Shareholder Activism & Hostile Takeover Defense
Overview
Golden Flag has successfully defended our clients against all of the leading activists, as well as numerous first-time and unconventional actors.
- Our track record demonstrates that we are not motivated to push our clients into proxy fights (unless warranted by the circumstances) or to seek media attention.

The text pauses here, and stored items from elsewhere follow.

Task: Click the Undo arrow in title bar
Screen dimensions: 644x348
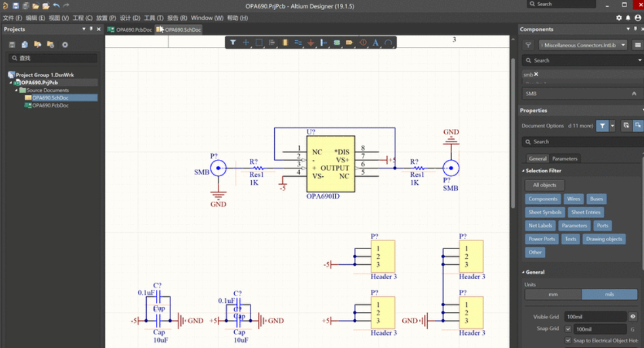Action: pos(56,6)
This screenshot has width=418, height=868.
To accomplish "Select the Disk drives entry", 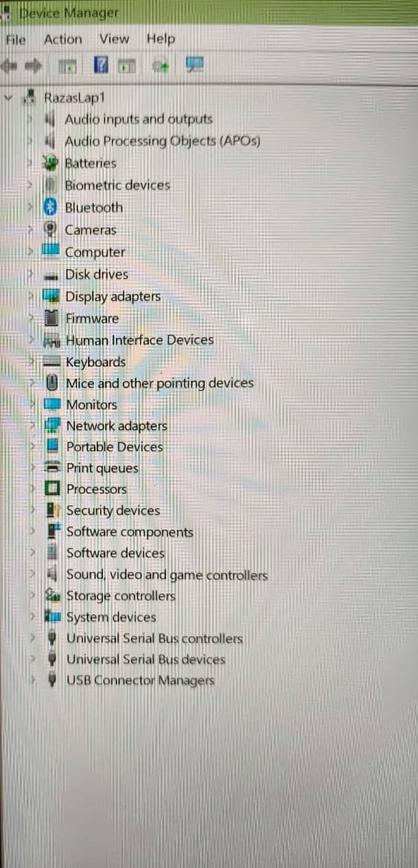I will (x=97, y=274).
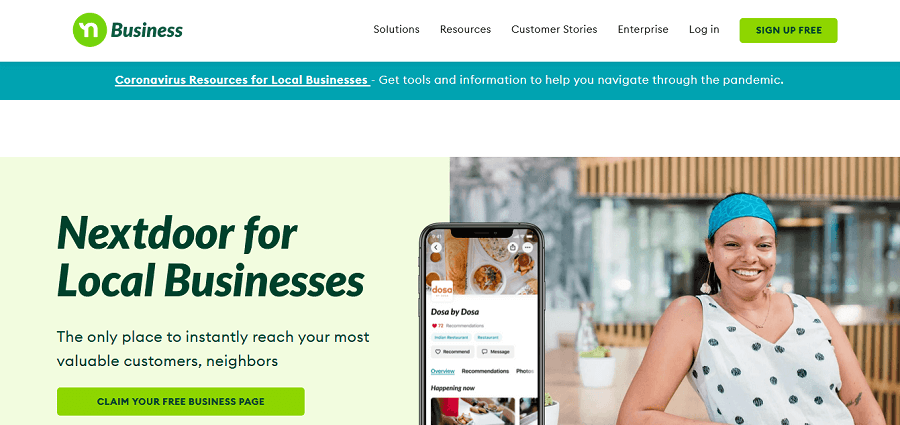900x425 pixels.
Task: Click the red heart recommendations icon
Action: 435,326
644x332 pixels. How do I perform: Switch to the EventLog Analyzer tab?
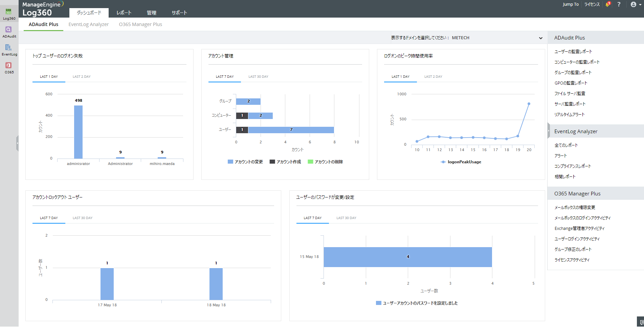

- When the situation dictates, we use all available legal and other tactical options to press advantages in proxy contests where most advisors would shy away. We employ the most sophisticated and creative legal, PR and IR strategies and tactics, resulting in our clients regularly winning outright at the ballot box, securing favorable settlements or forcing the activists to withdraw their campaigns.
We are not anchored to any ideological or historical approach to activism.
- Largely recycled responses and tactics from prior cycles are, in most cases, no longer effective.
- We have built a reputation with the leading players across the activism ecosystem (including the decision makers at leading proxy advisory firms and activists and their counsel) as the most thoughtful and creative practitioners in resolving activist situations.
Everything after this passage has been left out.